*Assignment:* Could you repeat every record below exactly as written?

------------

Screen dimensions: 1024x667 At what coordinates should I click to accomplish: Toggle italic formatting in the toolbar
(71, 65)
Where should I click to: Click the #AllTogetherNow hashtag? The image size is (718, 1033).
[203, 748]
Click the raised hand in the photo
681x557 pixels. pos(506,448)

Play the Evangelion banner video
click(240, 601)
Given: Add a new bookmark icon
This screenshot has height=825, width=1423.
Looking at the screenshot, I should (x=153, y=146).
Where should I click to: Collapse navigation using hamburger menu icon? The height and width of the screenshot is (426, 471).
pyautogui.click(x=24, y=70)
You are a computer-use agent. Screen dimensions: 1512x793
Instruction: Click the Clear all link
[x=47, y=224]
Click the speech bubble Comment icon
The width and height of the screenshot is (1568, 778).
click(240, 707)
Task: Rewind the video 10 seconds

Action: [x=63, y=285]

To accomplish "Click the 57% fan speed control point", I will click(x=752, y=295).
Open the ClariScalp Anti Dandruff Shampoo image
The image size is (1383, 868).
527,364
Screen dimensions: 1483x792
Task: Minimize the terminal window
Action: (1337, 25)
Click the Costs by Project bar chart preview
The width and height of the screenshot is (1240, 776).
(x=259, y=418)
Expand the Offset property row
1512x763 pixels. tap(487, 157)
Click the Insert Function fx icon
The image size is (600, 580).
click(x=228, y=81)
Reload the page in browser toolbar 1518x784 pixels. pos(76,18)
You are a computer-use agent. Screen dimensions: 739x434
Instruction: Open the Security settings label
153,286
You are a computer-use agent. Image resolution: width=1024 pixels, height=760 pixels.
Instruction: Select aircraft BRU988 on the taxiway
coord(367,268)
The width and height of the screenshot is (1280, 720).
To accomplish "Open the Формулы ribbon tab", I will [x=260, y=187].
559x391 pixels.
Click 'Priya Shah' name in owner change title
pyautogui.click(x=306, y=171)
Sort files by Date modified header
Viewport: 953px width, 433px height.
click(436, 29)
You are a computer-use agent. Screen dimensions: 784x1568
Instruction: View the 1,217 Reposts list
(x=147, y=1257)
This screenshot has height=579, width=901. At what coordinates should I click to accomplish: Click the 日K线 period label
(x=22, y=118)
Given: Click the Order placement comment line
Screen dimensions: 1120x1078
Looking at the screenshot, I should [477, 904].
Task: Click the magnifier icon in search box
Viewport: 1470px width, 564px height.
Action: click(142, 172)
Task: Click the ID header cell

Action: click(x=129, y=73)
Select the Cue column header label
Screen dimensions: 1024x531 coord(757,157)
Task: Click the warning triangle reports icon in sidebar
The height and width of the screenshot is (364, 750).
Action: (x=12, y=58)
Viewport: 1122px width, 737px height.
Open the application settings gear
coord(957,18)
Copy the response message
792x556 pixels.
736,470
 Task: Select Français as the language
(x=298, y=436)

------------

*Response to the exercise:*
Screen dimensions: 1024x667 At what coordinates should I click to accomplish: Toggle italic formatting in the toolbar
(71, 65)
Where should I click to: Click the #AllTogetherNow hashtag? The image size is (718, 1033).
[203, 748]
Click the raised hand in the photo
681x557 pixels. pos(506,448)

Play the Evangelion banner video
click(240, 601)
Given: Add a new bookmark icon
This screenshot has height=825, width=1423.
Looking at the screenshot, I should (x=153, y=146).
Where should I click to: Collapse navigation using hamburger menu icon? The height and width of the screenshot is (426, 471).
pyautogui.click(x=24, y=70)
You are a computer-use agent. Screen dimensions: 1512x793
Instruction: Click the Clear all link
[x=47, y=224]
Click the speech bubble Comment icon
The width and height of the screenshot is (1568, 778).
click(240, 707)
Task: Rewind the video 10 seconds

Action: [x=63, y=285]

To accomplish "Click the 57% fan speed control point", I will click(x=752, y=295).
Open the ClariScalp Anti Dandruff Shampoo image
The image size is (1383, 868).
527,364
Screen dimensions: 1483x792
Task: Minimize the terminal window
Action: (1337, 25)
Click the Costs by Project bar chart preview
The width and height of the screenshot is (1240, 776).
(x=259, y=418)
Expand the Offset property row
1512x763 pixels. tap(487, 157)
Click the Insert Function fx icon
The image size is (600, 580).
click(x=228, y=81)
Reload the page in browser toolbar 1518x784 pixels. pos(76,18)
You are a computer-use agent. Screen dimensions: 739x434
Instruction: Open the Security settings label
153,286
You are a computer-use agent. Image resolution: width=1024 pixels, height=760 pixels.
Instruction: Select aircraft BRU988 on the taxiway
coord(367,268)
The width and height of the screenshot is (1280, 720).
To accomplish "Open the Формулы ribbon tab", I will [x=260, y=187].
559x391 pixels.
Click 'Priya Shah' name in owner change title
pyautogui.click(x=306, y=171)
Sort files by Date modified header
Viewport: 953px width, 433px height.
click(436, 29)
You are a computer-use agent. Screen dimensions: 784x1568
Instruction: View the 1,217 Reposts list
(x=147, y=1257)
This screenshot has height=579, width=901. At what coordinates should I click to accomplish: Click the 日K线 period label
(x=22, y=118)
Given: Click the Order placement comment line
Screen dimensions: 1120x1078
Looking at the screenshot, I should [477, 904].
Task: Click the magnifier icon in search box
Viewport: 1470px width, 564px height.
Action: click(142, 172)
Task: Click the ID header cell

Action: click(x=129, y=73)
Select the Cue column header label
Screen dimensions: 1024x531 coord(757,157)
Task: Click the warning triangle reports icon in sidebar
The height and width of the screenshot is (364, 750).
Action: (x=12, y=58)
Viewport: 1122px width, 737px height.
Open the application settings gear
coord(957,18)
Copy the response message
792x556 pixels.
736,470
 Task: Select Français as the language
(x=298, y=436)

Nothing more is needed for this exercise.